**WRITTEN EXERCISE 1:** Reproduce the Supreme Court transcript between "SCOTT HORSLEY, BYLINE: Good" and "in the law.", inclusive, replacing "single phrase" with "single word".
**WRITTEN EXERCISE 2:** Name every person mentioned in the Supreme Court transcript.
**WRITTEN EXERCISE 3:** Summarize the Supreme Court transcript in two sentences.

RENEE MONTAGNE, HOST:
News from the Supreme Court justices this morning. They have had a decision on the Affordable Care Act, often called Obamacare. The case was about who was allowed to get subsidies to buy health coverage. Effectively, though, the justices have upheld the law. Joining us now is NPR's national political correspondent, Mara Liasson, and NPR's Scott Horsley.
MARA LIASSON, BYLINE: Good morning, Renee.
SCOTT HORSLEY, BYLINE: Good morning.
MONTAGNE: Huge, huge case, huge decision. And I'm going to start with you, Scott Horsley. Remind us what the case is about because technically, it really - it was really about a single phrase in the law.
HORSLEY: That's right. You've got to remember that this was a law that was sort of hastily crafted and hastily passed. And there's not been the opportunity as there usually would be to go back and make fixes for some sloppy language. And because of that sloppy language, there was a challenge to whether people in states that didn't set up their own insurance exchange but instead relied on the federal insurance exchange were eligible for government subsidies. And that's about 6.5 million people who were receiving those subsidies and might've lost them had this ruling gone the other way. What's more - had those folks lost them, the whole insurance market would've been upset. And in fact, in the majority opinion written by Chief Justice Roberts - John Roberts - he said Congress passed the Affordable Care Act to improve health insurance markets, not destroy them. So the court has left the law as it was. Everyone who was getting an insurance subsidy can continue to get an insurance subsidy - a big sigh of relief for those 6.5 million people and certainly a big sigh of relief at the White House for President Obama, whose legacy issue was on the line here.

**DATASET RECORDS:**
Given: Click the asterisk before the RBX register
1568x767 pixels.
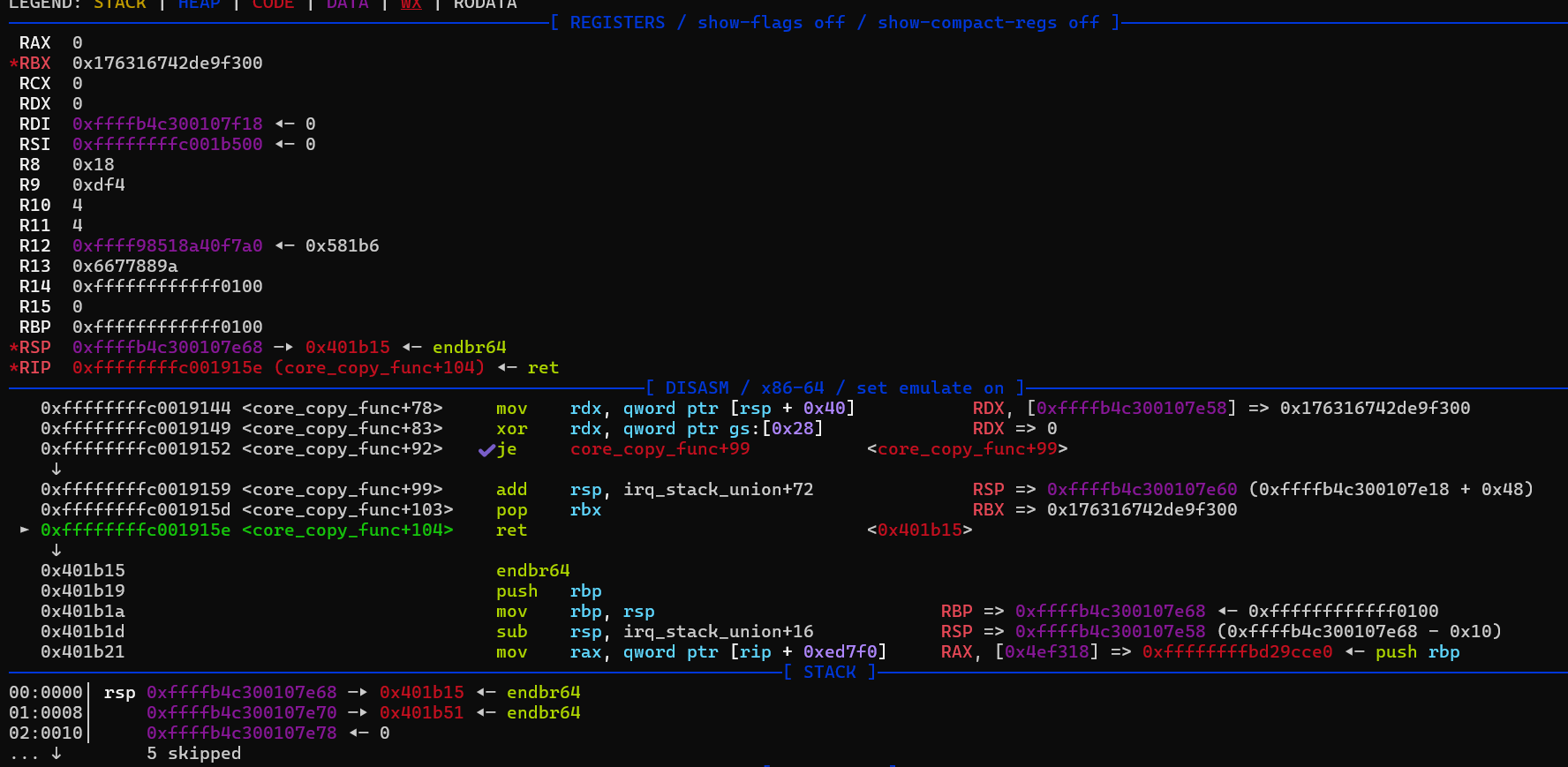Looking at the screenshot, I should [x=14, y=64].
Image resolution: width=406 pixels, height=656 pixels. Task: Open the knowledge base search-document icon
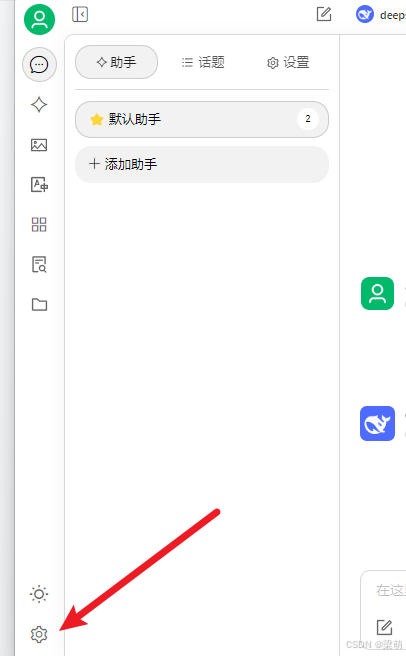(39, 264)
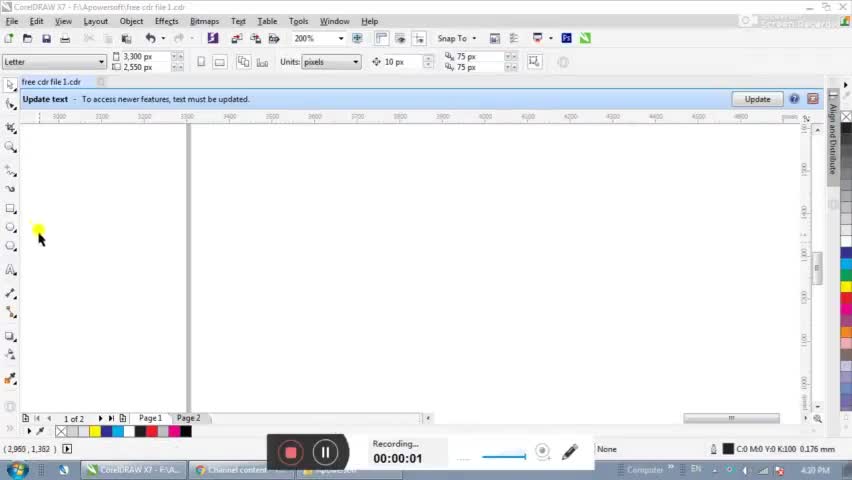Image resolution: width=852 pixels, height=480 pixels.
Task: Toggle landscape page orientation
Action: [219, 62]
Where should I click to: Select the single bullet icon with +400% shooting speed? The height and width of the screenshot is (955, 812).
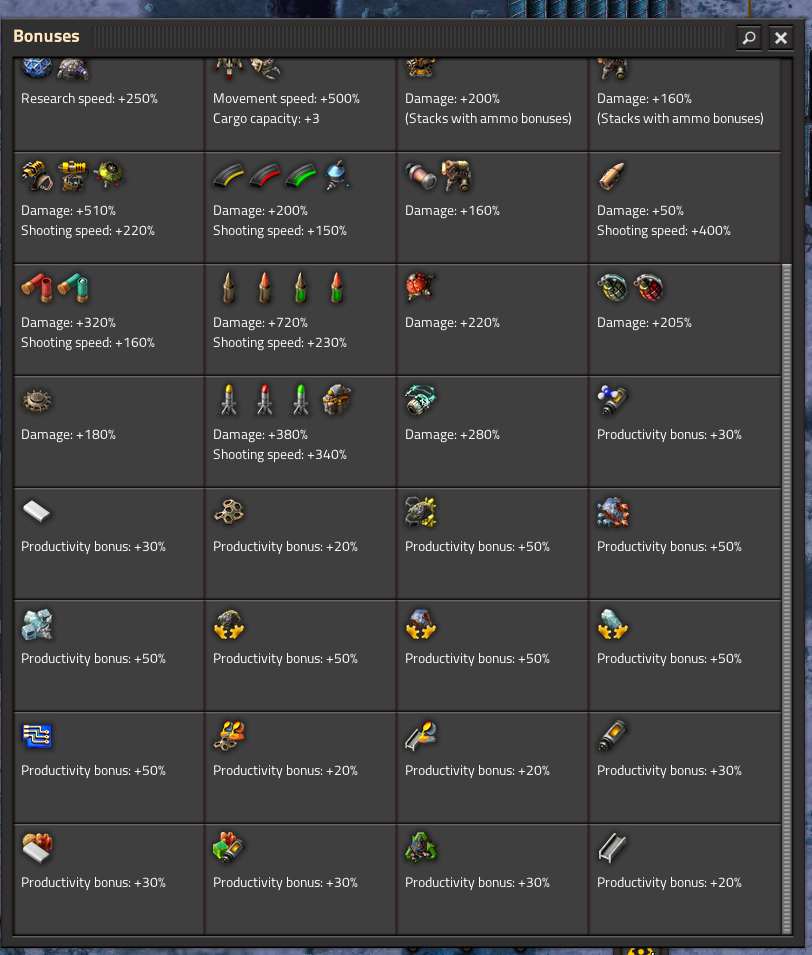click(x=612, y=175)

**RESULT 1:**
SCOTT HORSLEY, BYLINE: Good morning.
MONTAGNE: Huge, huge case, huge decision. And I'm going to start with you, Scott Horsley. Remind us what the case is about because technically, it really - it was really about a single word in the law.

**RESULT 2:**
Renee Montagne
Mara Liasson
Scott Horsley
John Roberts
President Obama

**RESULT 3:** The Supreme Court effectively upheld the Affordable Care Act in a case about whether people in states relying on the federal insurance exchange could receive government subsidies, a question that arose from sloppy language in the law. About 6.5 million people can keep their subsidies, and in the majority opinion Chief Justice John Roberts wrote that Congress passed the law to improve health insurance markets, not destroy them.